Photo CC- Celestine Chua
Couros’ The Mindset of an Innovator
Thinking with innovation on the mind has been the focus of this semester. New technology resources have been introduced and we have been able to experiment with them in a controlled, purposeful atmosphere. This semester I have kept Couros’ statement in mind that says, “I am an innovative educator and I will continue to ask “what is best for learners”. With this empathetic approach, I will create and design learning experiences with that question as a starting point” (Couros, para. 5). As I worked on each assignment I thought of how the content could be applied to a classroom; especially an elementary classroom in my case. Education is intimidating. Sometimes I get scared thinking about what I want to accomplish in a classroom—I want to use technology, introduce my students to new resources, have interesting activities, meet standards, get the best test scores, try new things without failing, etc. Frankly, that’s a fall, scary order to fill. But the words of Couros comes back with reaffirmation that teachers need to be confident, saying, “I will utilize the tools that are available today and I will continue to search for new and better ways to continuously grow, develop, and share my thinking, while creating and connecting my learning” (para. 7). Confidence in the classroom is built through drawing on strengths, developing those skills, and improving on areas that are not as strong. I cannot limit myself to a comfort zone; if I don’t push forward and try new ideas then how can I except that from students? Innovation needs to be the focus of a 21st century classroom.

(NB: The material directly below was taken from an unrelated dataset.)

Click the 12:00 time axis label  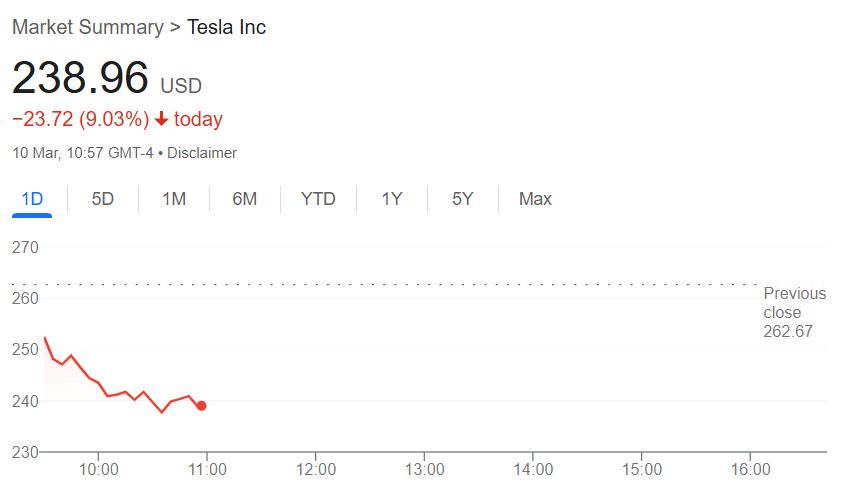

Teachers maybe don’t realize how important they are to the puzzle pieces of a student’s educational journey. The skills gained through one year in an innovative teacher’s classroom could benefit them for the rest of their years in the public school system. Lastly, a teacher can’t ever have a “final draft” of a teaching format. It is a process, not a rubric that fits each classroom of students uniformly. This semester I learned just how important a teacher is to students’ success.